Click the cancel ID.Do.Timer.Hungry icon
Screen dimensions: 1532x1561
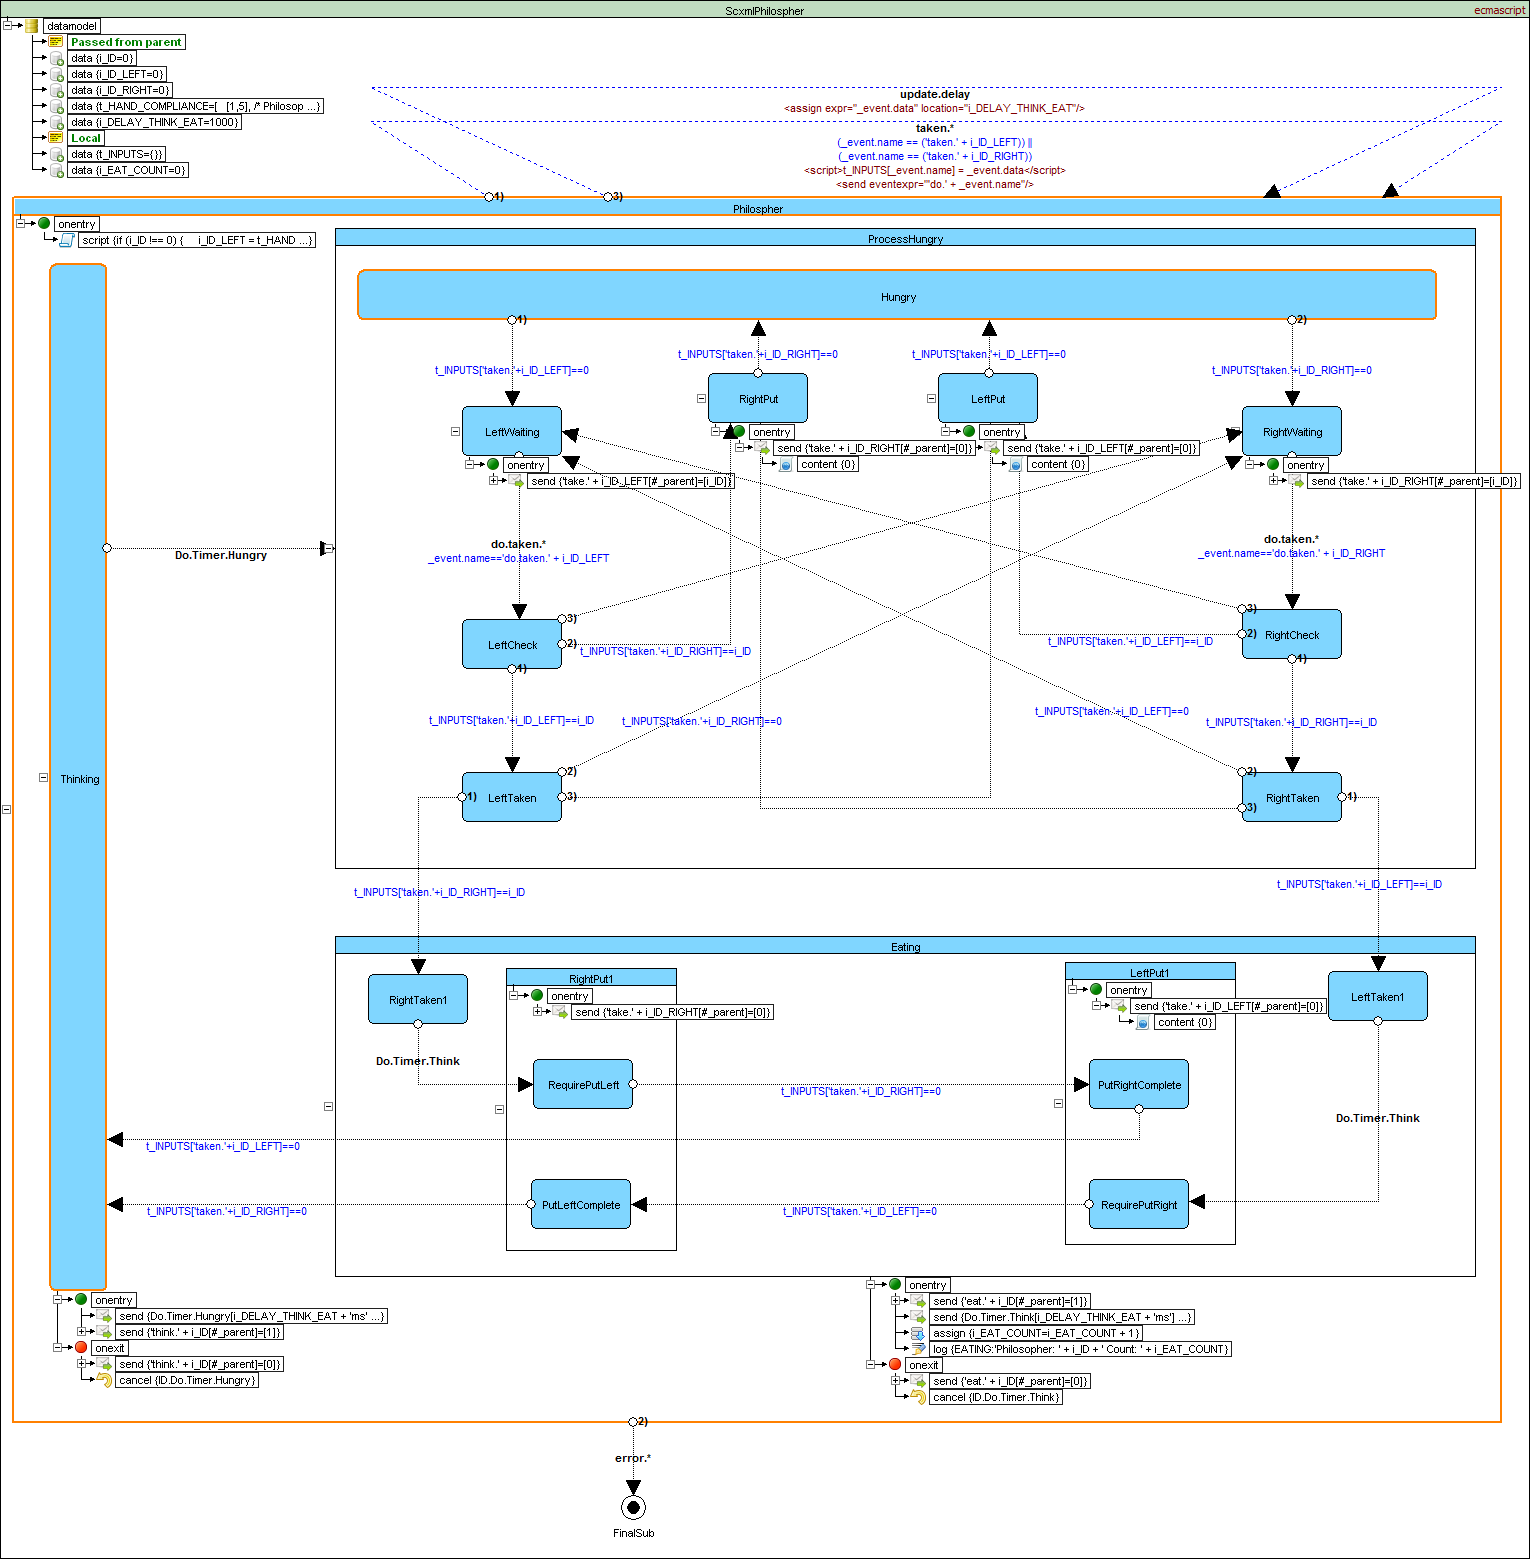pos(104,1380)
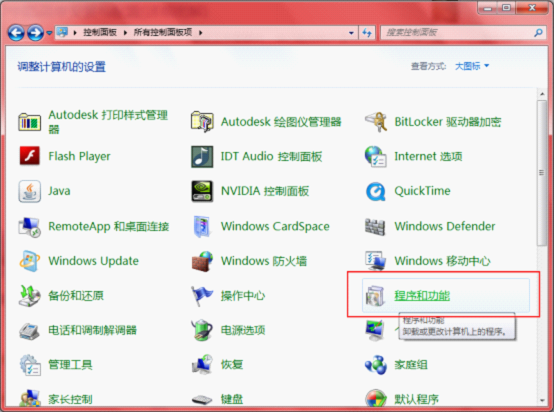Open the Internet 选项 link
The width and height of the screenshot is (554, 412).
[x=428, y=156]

*****

EXERCISE DIRECTIONS =
Retype every entry above exactly, leaving out the pictures.

TASK SOLUTION =
Click the cancel ID.Do.Timer.Hungry icon
Screen dimensions: 1532x1561
pos(104,1380)
Open the Internet 选项 link
The width and height of the screenshot is (554, 412).
[x=428, y=156]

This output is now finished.